[Begin SUPPLIED RECORDS]
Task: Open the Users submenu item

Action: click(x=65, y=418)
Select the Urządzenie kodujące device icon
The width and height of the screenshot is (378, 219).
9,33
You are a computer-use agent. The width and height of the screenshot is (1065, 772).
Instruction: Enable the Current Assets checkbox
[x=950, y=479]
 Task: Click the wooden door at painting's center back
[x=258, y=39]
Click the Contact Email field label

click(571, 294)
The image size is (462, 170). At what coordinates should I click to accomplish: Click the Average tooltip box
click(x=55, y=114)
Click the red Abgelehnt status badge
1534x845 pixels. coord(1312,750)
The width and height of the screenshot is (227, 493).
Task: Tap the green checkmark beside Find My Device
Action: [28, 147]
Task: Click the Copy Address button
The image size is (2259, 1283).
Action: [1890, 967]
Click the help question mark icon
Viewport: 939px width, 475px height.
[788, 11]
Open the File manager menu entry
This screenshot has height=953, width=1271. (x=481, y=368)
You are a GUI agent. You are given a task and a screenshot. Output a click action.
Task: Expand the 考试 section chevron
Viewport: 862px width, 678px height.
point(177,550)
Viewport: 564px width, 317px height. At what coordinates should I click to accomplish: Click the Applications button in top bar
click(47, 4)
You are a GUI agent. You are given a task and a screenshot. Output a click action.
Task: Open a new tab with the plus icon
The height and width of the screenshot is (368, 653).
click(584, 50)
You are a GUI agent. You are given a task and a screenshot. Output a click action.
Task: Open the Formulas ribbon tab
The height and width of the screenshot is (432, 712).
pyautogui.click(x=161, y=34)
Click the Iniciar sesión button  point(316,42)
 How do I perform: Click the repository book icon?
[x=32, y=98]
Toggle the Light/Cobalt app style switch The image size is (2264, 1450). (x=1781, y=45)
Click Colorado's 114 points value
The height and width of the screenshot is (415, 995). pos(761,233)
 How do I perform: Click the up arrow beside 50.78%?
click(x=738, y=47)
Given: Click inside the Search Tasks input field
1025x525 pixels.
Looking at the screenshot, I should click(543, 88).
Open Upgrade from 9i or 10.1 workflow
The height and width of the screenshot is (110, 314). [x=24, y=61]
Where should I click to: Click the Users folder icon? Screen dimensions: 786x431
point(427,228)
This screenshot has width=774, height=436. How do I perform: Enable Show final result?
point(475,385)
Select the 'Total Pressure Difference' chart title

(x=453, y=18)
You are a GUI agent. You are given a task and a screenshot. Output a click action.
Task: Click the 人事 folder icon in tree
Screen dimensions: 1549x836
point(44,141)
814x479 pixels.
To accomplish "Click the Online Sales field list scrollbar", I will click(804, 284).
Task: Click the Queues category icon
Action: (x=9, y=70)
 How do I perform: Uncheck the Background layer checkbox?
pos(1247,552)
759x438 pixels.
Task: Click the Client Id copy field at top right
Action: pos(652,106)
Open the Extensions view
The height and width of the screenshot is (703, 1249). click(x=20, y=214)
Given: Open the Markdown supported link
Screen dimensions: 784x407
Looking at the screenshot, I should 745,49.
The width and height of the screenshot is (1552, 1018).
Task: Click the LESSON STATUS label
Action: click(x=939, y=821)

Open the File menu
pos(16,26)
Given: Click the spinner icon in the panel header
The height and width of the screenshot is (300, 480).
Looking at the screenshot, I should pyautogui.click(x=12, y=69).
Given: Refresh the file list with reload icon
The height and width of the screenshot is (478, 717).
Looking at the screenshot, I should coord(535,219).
[End SUPPLIED RECORDS]
WHAT TO WORK ON:
Write out all of the material above word for word, without altering, omitting, or adding anything.

RESULT BELOW:
Task: Open the Users submenu item

Action: click(x=65, y=418)
Select the Urządzenie kodujące device icon
The width and height of the screenshot is (378, 219).
9,33
You are a computer-use agent. The width and height of the screenshot is (1065, 772).
Instruction: Enable the Current Assets checkbox
[x=950, y=479]
 Task: Click the wooden door at painting's center back
[x=258, y=39]
Click the Contact Email field label

click(571, 294)
The image size is (462, 170). At what coordinates should I click to accomplish: Click the Average tooltip box
click(x=55, y=114)
Click the red Abgelehnt status badge
1534x845 pixels. coord(1312,750)
The width and height of the screenshot is (227, 493).
Task: Tap the green checkmark beside Find My Device
Action: [28, 147]
Task: Click the Copy Address button
The image size is (2259, 1283).
Action: [1890, 967]
Click the help question mark icon
Viewport: 939px width, 475px height.
[788, 11]
Open the File manager menu entry
This screenshot has height=953, width=1271. (x=481, y=368)
You are a GUI agent. You are given a task and a screenshot. Output a click action.
Task: Expand the 考试 section chevron
Viewport: 862px width, 678px height.
point(177,550)
Viewport: 564px width, 317px height. At what coordinates should I click to accomplish: Click the Applications button in top bar
click(47, 4)
You are a GUI agent. You are given a task and a screenshot. Output a click action.
Task: Open a new tab with the plus icon
The height and width of the screenshot is (368, 653).
click(584, 50)
You are a GUI agent. You are given a task and a screenshot. Output a click action.
Task: Open the Formulas ribbon tab
The height and width of the screenshot is (432, 712).
pyautogui.click(x=161, y=34)
Click the Iniciar sesión button  point(316,42)
 How do I perform: Click the repository book icon?
[x=32, y=98]
Toggle the Light/Cobalt app style switch The image size is (2264, 1450). (x=1781, y=45)
Click Colorado's 114 points value
The height and width of the screenshot is (415, 995). pos(761,233)
 How do I perform: Click the up arrow beside 50.78%?
click(x=738, y=47)
Given: Click inside the Search Tasks input field
1025x525 pixels.
Looking at the screenshot, I should click(543, 88).
Open Upgrade from 9i or 10.1 workflow
The height and width of the screenshot is (110, 314). [x=24, y=61]
Where should I click to: Click the Users folder icon? Screen dimensions: 786x431
point(427,228)
This screenshot has width=774, height=436. How do I perform: Enable Show final result?
point(475,385)
Select the 'Total Pressure Difference' chart title

(x=453, y=18)
You are a GUI agent. You are given a task and a screenshot. Output a click action.
Task: Click the 人事 folder icon in tree
Screen dimensions: 1549x836
point(44,141)
814x479 pixels.
To accomplish "Click the Online Sales field list scrollbar", I will click(804, 284).
Task: Click the Queues category icon
Action: (x=9, y=70)
 How do I perform: Uncheck the Background layer checkbox?
pos(1247,552)
759x438 pixels.
Task: Click the Client Id copy field at top right
Action: pos(652,106)
Open the Extensions view
The height and width of the screenshot is (703, 1249). click(x=20, y=214)
Given: Open the Markdown supported link
Screen dimensions: 784x407
Looking at the screenshot, I should 745,49.
The width and height of the screenshot is (1552, 1018).
Task: Click the LESSON STATUS label
Action: click(x=939, y=821)

Open the File menu
pos(16,26)
Given: Click the spinner icon in the panel header
The height and width of the screenshot is (300, 480).
Looking at the screenshot, I should pyautogui.click(x=12, y=69).
Given: Refresh the file list with reload icon
The height and width of the screenshot is (478, 717).
Looking at the screenshot, I should coord(535,219).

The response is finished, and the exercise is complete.